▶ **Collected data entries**
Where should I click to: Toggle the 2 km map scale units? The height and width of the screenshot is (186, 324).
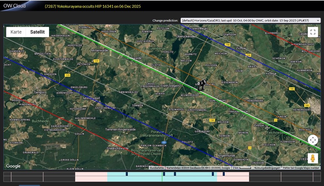(241, 168)
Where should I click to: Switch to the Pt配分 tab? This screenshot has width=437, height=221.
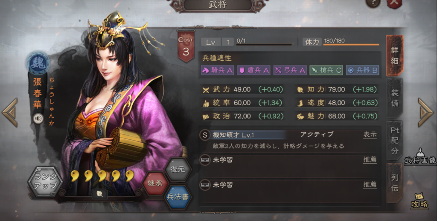pyautogui.click(x=395, y=141)
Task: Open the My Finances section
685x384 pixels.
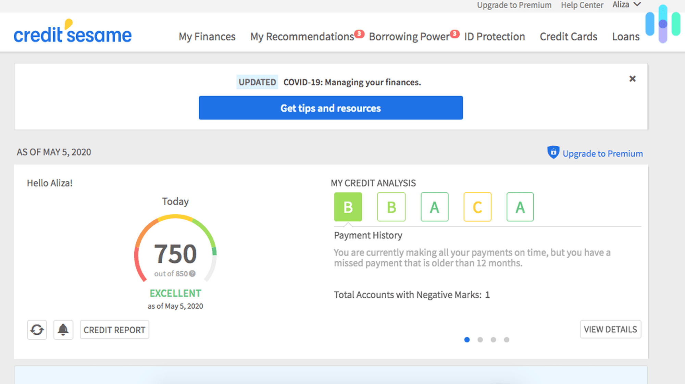Action: point(206,36)
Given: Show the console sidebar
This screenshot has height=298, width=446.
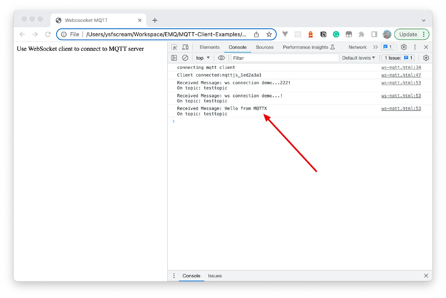Looking at the screenshot, I should (174, 58).
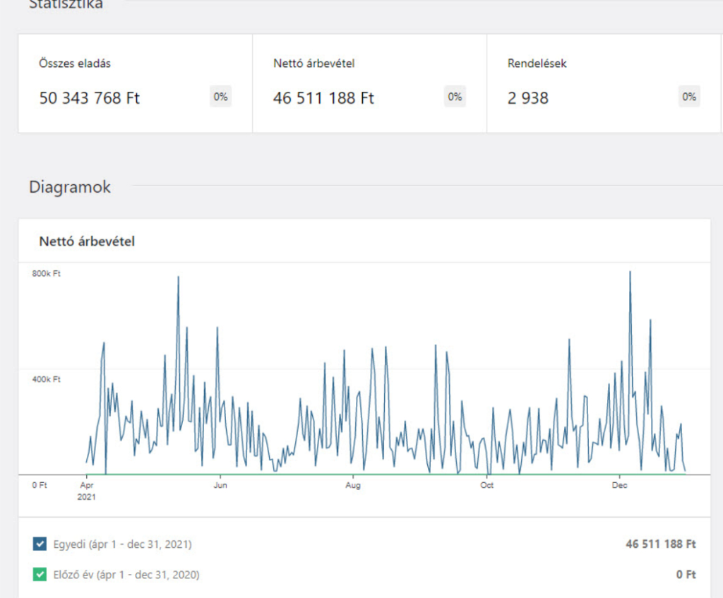Toggle the Egyedi (ápr 1 - dec 31, 2021) checkbox
The height and width of the screenshot is (598, 723).
(x=40, y=544)
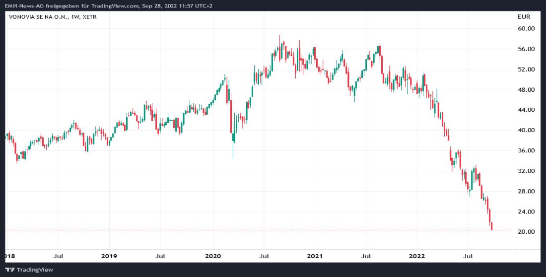
Task: Click the 60.00 price axis label
Action: (525, 29)
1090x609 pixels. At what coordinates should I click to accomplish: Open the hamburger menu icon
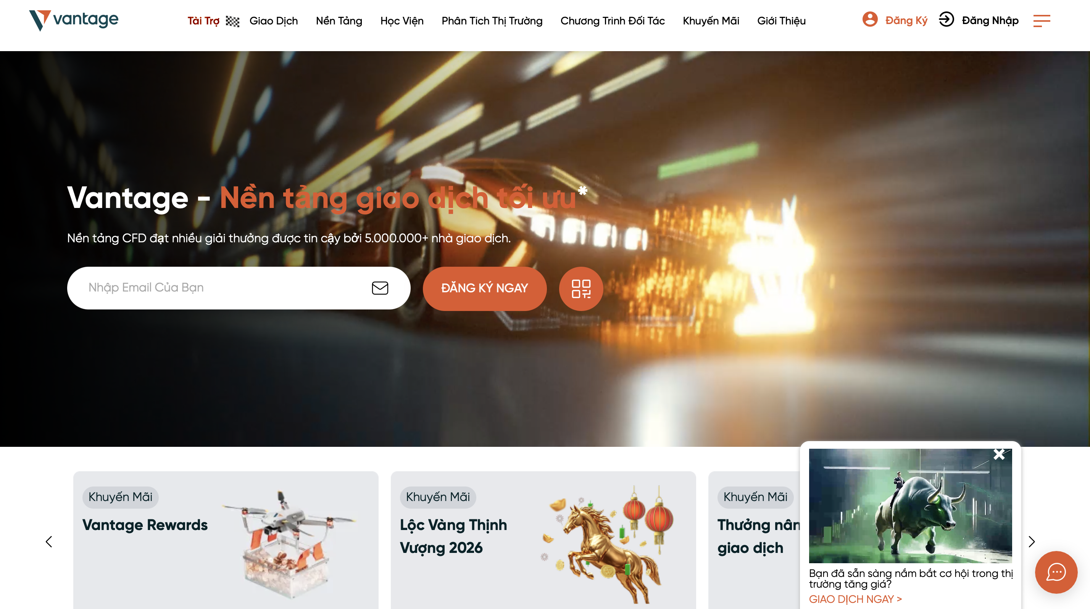(x=1041, y=21)
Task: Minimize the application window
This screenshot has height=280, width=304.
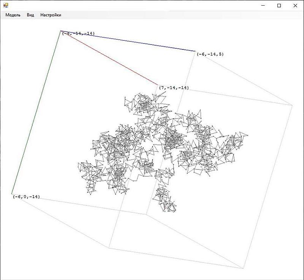Action: tap(262, 5)
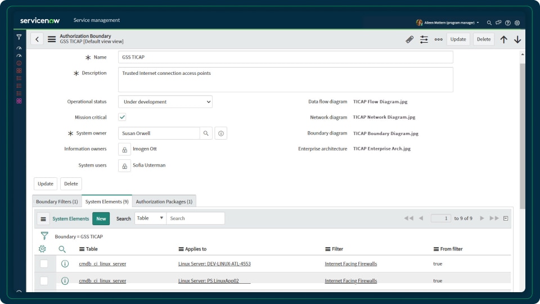The width and height of the screenshot is (540, 304).
Task: Select the DEV-LINUX-ATL-4553 row checkbox
Action: coord(44,263)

▶ **Directions**
Produce the entries above once more, exactly as given, with each picture left out.

▶ **Answer to the problem**
Where should I click to: Toggle the 2 km map scale units? The height and width of the screenshot is (186, 324).
(241, 168)
Where should I click to: Switch to the Pt配分 tab? This screenshot has width=437, height=221.
pyautogui.click(x=395, y=141)
Task: Open the My Finances section
685x384 pixels.
Action: point(206,36)
Given: Show the console sidebar
This screenshot has height=298, width=446.
Looking at the screenshot, I should (174, 58).
Toggle the Egyedi (ápr 1 - dec 31, 2021) checkbox
The height and width of the screenshot is (598, 723).
(x=40, y=544)
Task: Click the 60.00 price axis label
Action: (525, 29)
1090x609 pixels. At what coordinates should I click to accomplish: Open the hamburger menu icon
(x=1041, y=21)
Task: Minimize the application window
This screenshot has height=280, width=304.
Action: tap(262, 5)
The width and height of the screenshot is (540, 304).
Task: Select the DEV-LINUX-ATL-4553 row checkbox
Action: coord(44,263)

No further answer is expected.